=== Data supplied ===

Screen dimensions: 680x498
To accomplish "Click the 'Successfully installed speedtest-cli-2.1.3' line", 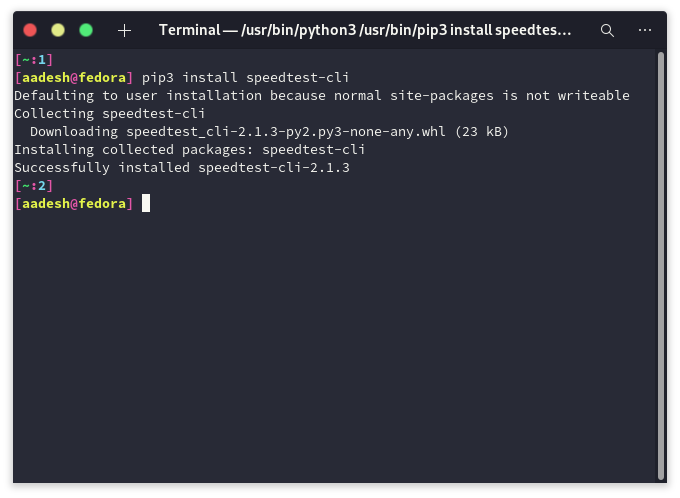I will click(x=181, y=168).
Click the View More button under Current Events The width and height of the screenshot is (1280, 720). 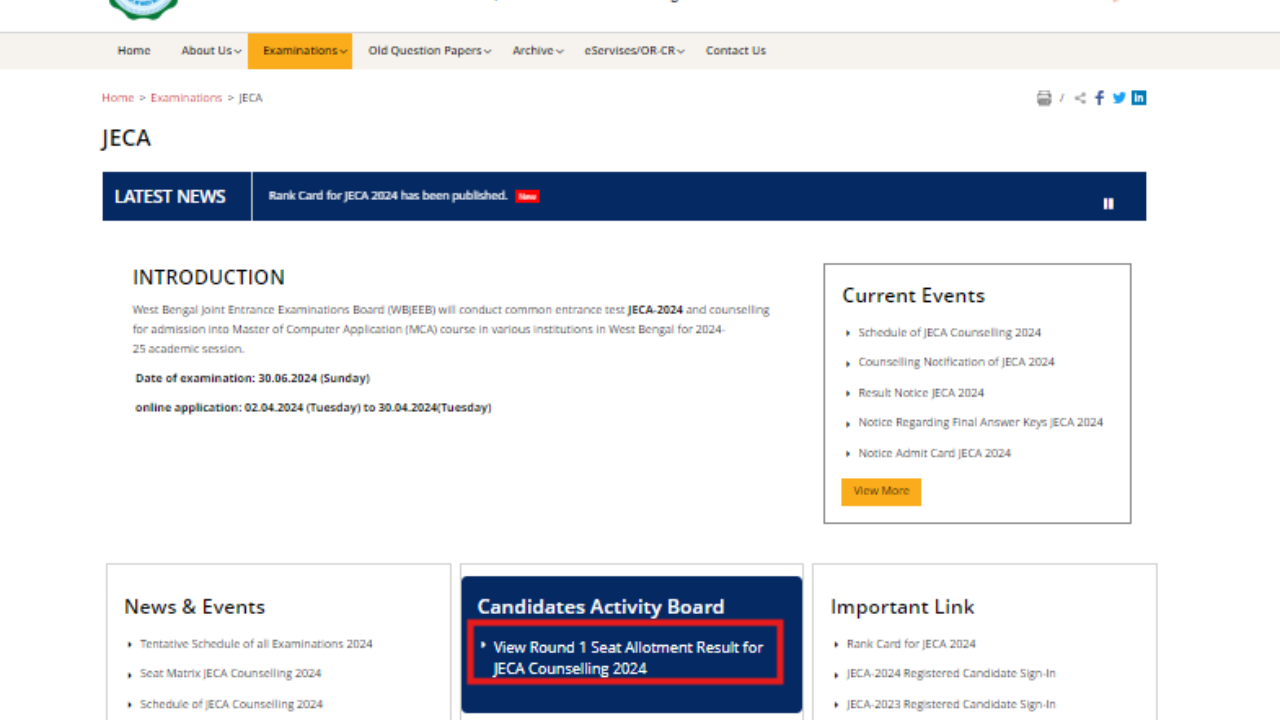(x=880, y=491)
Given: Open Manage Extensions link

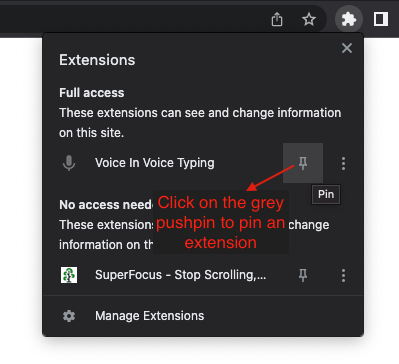Looking at the screenshot, I should coord(150,316).
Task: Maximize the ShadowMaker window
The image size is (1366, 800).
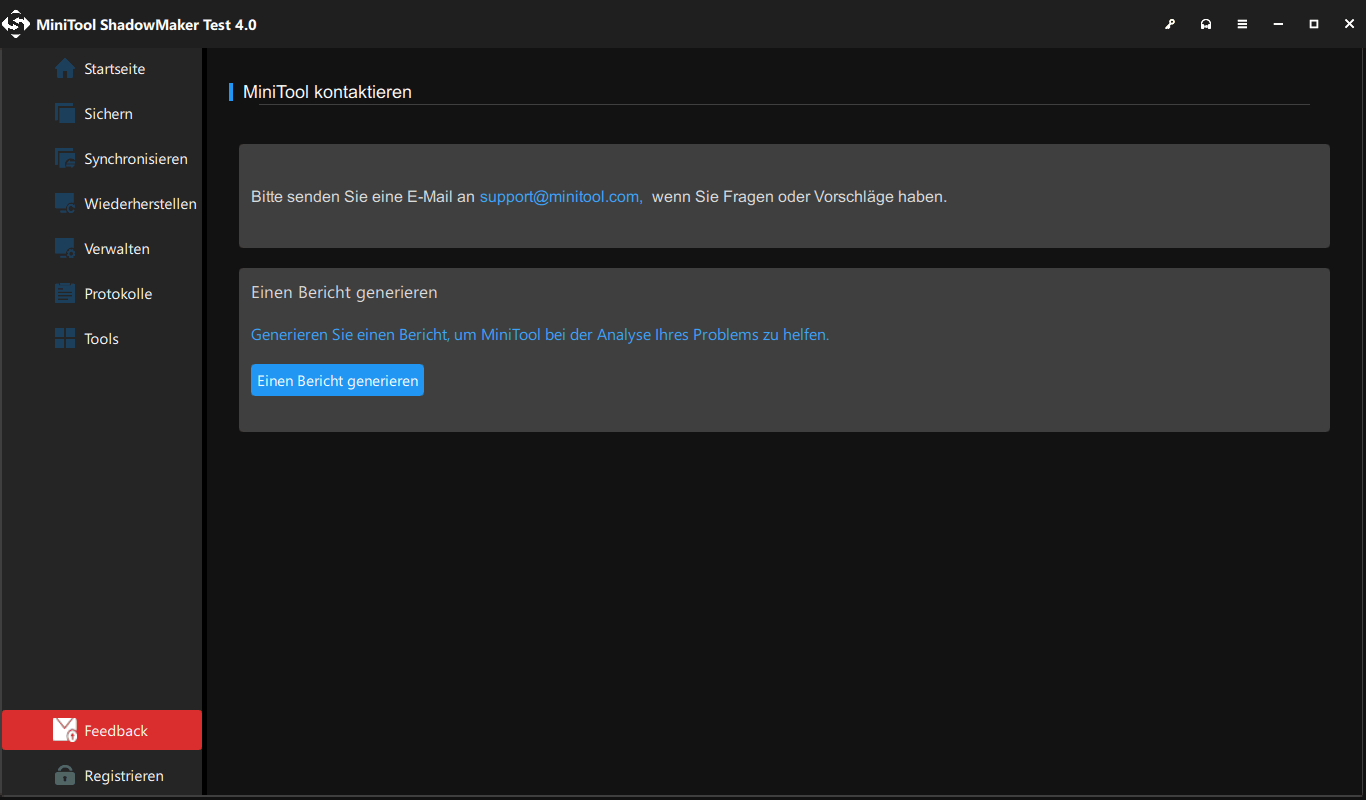Action: coord(1314,24)
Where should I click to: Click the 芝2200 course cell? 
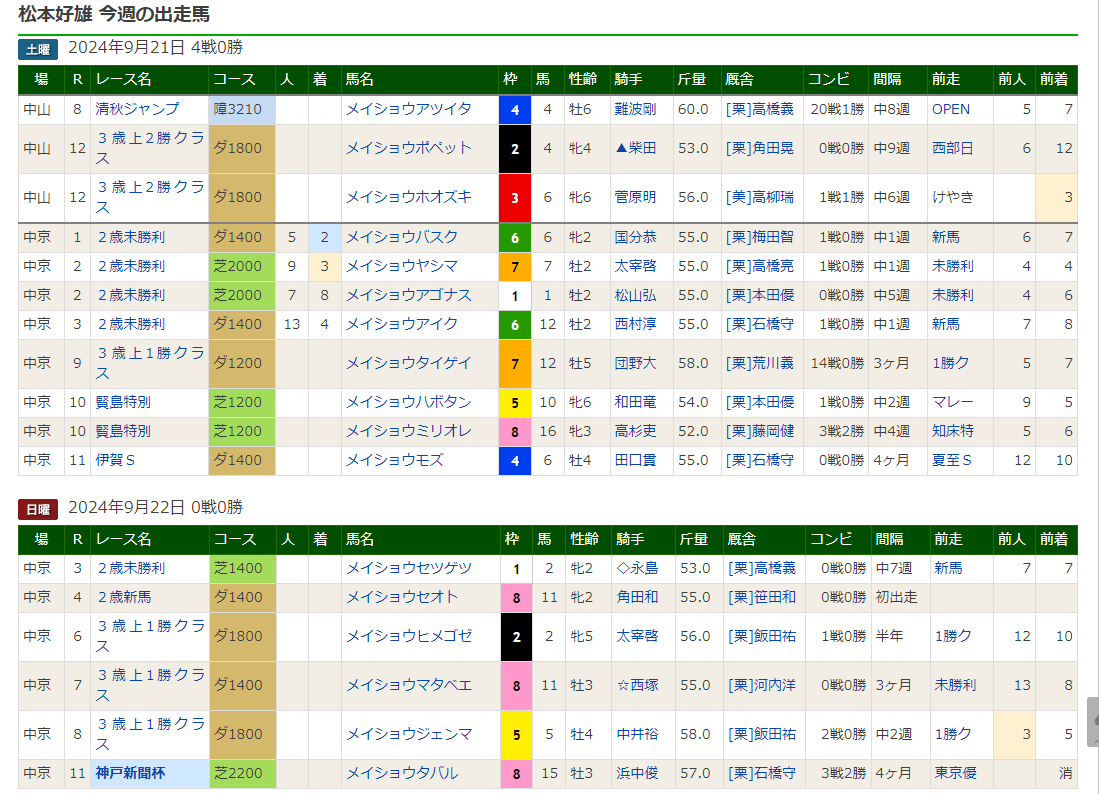(x=241, y=773)
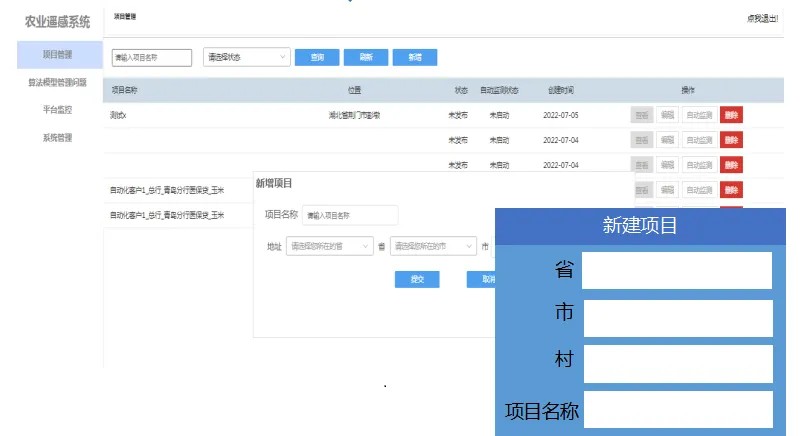Open the province dropdown in 新增项目 dialog
Screen dimensions: 808x436
click(330, 246)
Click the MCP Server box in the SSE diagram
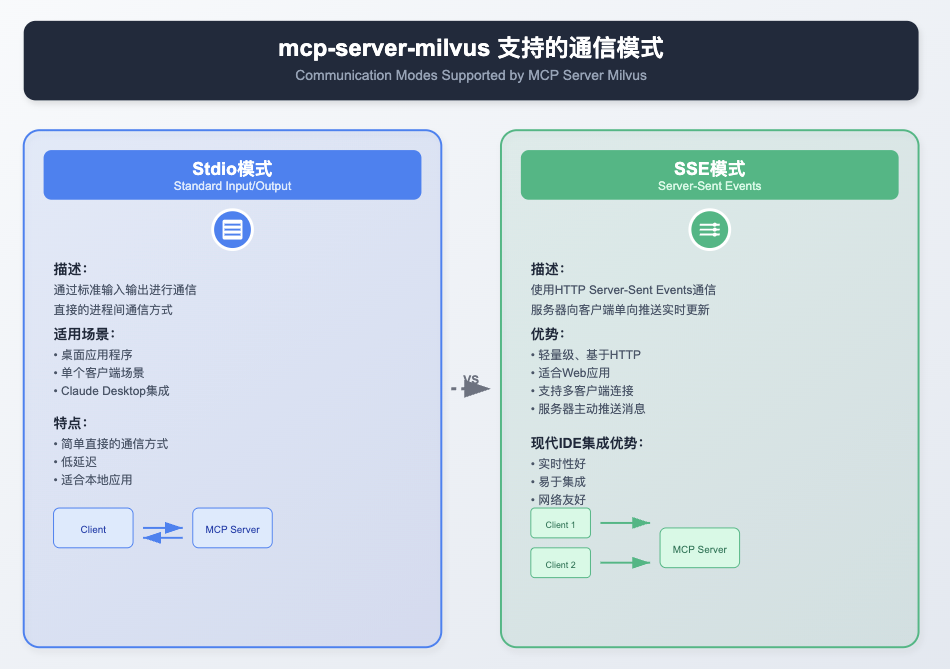The height and width of the screenshot is (669, 950). [699, 548]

===

## What the task asks
Nothing but the lines from the one that contains "Task: Maximize the ShadowMaker window" through the last line of the records belongs in the answer, reproduced exactly, with no pictures.

## Exercise solution
Task: Maximize the ShadowMaker window
The image size is (1366, 800).
Action: coord(1314,24)
Where should I click to: Click the 芝2200 course cell? 
(x=241, y=773)
Open the province dropdown in 新增项目 dialog
Screen dimensions: 808x436
click(330, 246)
Click the MCP Server box in the SSE diagram
The height and width of the screenshot is (669, 950). [699, 548]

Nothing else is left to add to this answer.